* [Problems and tasks]:
**A)** Print the part of the Sterling and Tabone story that begins at the words "When I still" and ends after the words "with each other.".
**B)** Answer these questions from the Sterling and Tabone story:
(i) Where did Rodrigue Sterling work as an engineer?
(ii) Whose villa did the couple rob, and where was it?
(iii) How did the police catch the couple?

* [Excerpted text]:

The dramatic story of Rodrigue Sterling and Antoinette Tabone

When I still hustled articles for the Maltese press, two lifetimes ago, I had once published a story that happened back in the 1960s about a dashing and dramatic couple who turned to crime after having been consumed by love. This is the story of Rodrigue Sterling and Antoinette Tabone, a story that will go down in our history books. Initially, I found this story interesting because the couple had robbed Dom Mintoff’s villa in Delimara, but when I researched it, I ended up discovering a story for romantic novels.

Rodrigue Sterling was a Maltese engineer of British descent working at the Dockyard. He had everything going on in his life: a villa in Marsascala, a family with kids, and a very bright future. Everything in his life changed when he met a poor and beautiful seamstress in Birgu called Antoinette Tabone and they both fell madly in love with each other.

Subsequently, Rodrigue left his family and his job and moved out of his villa with Antoinette in the shabby kerrejja of Birgu. Stuck both in poverty, they turned to crime to sustain themselves and Rodrigue in trying to be ethical about his criminal activity, decided to rob only rich people’s houses, many of which were of people he knew. Eventually, the police caught them as they set up Rodrigue with a meeting to supposedly buy some stamps from him that he had stolen.

Rodrigue ended up losing everything, of course, went to prison as he decided to take the blame for everything, and eventually got sick and went blind. Antoinette kept taking care of him until the end of his life. I know Rodrigue passed away, but I don’t know about Antoinette. She still kept making dresses even late in her life and many old people in Birgu know her. Many years have passed since then, and this story is now in our history.

Cases of theft back then were much more common due to the extensive poverty in the Islands. This story is also unique and particular in many ways. Antoinette is also a very interesting character for the fact that she was a self-employed woman back when most women didn’t even work. I imagine her to have been quite a character back then.

 

2 Comments

  1. Very interesting story. Romance can blind people to justifying the unjustifiable and drive them towards the most crackpot conspiracies.

    In 1972, John Wojtowicz committed a wild bank robbery in New York because of romance. Wojtowicz divorced his wife (with whom he had two children) a few years prior to the robbery and met Ernest Aron, with whom he fell madly in love and unofficially married in 1971 (when same-sex marriage was still not legally recognised). Aron was a transgender who wanted to physically become a woman, but the couple could not afford to pay for the sex change, so the bank robbery was planned to be able to fund the surgery, although Wojtowicz having debts with a mafia may have had something to do with it too.

    The bank robbery failed, Wojtowicz was caught and he ended up in prison, but Aron (who would later have the desired surgery and adopt the name Elizabeth Eden) used to visit him in prison every month, until she found another love interest. Eden died of AIDS at the age of 41 but Wojtowicz lived until 2006.

    The 1975 film Dog Day Afternoon, directed by Sidney Lumet and starring, among others, Al Pacino, is loosely based on the Wojtowicz and Eden romantic drama and bank robbery. Entertaining, if tragic, stuff. Maybe a Maltese movie maker will take up the Rodrigue Sterling and Antoinette Tabone story and preserve it on film.

* [Material shown]:
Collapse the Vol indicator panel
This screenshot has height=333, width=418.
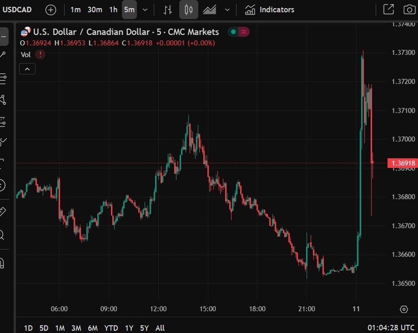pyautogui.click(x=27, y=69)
...
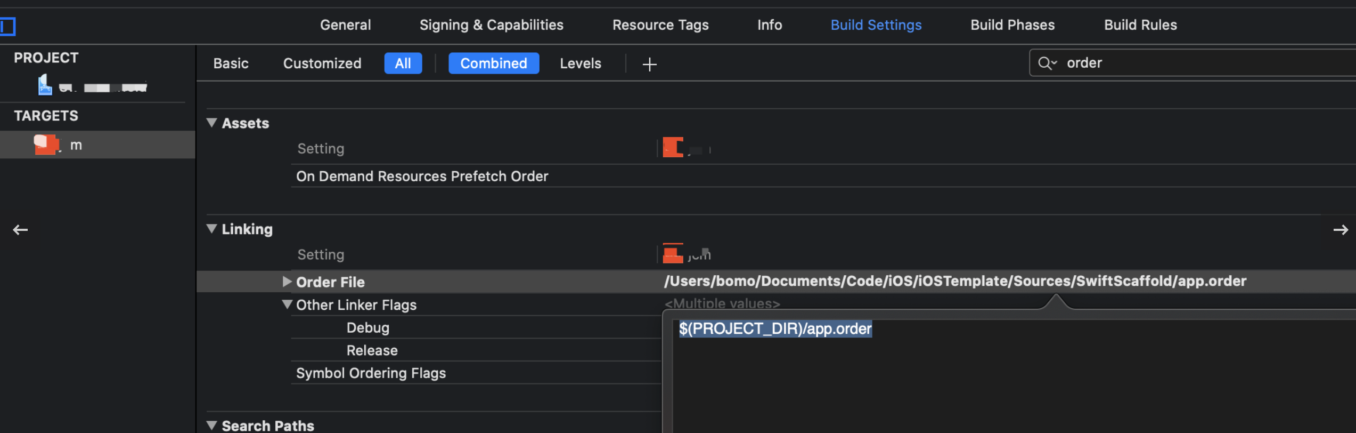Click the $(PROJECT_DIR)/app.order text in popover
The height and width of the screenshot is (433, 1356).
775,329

* [Task responses]:
**A)**
When I still hustled articles for the Maltese press, two lifetimes ago, I had once published a story that happened back in the 1960s about a dashing and dramatic couple who turned to crime after having been consumed by love. This is the story of Rodrigue Sterling and Antoinette Tabone, a story that will go down in our history books. Initially, I found this story interesting because the couple had robbed Dom Mintoff’s villa in Delimara, but when I researched it, I ended up discovering a story for romantic novels.

Rodrigue Sterling was a Maltese engineer of British descent working at the Dockyard. He had everything going on in his life: a villa in Marsascala, a family with kids, and a very bright future. Everything in his life changed when he met a poor and beautiful seamstress in Birgu called Antoinette Tabone and they both fell madly in love with each other.

**B)**
(i) He worked at the Dockyard.
(ii) They robbed Dom Mintoff's villa in Delimara.
(iii) The police set up a meeting with Rodrigue to supposedly buy some stamps he had stolen.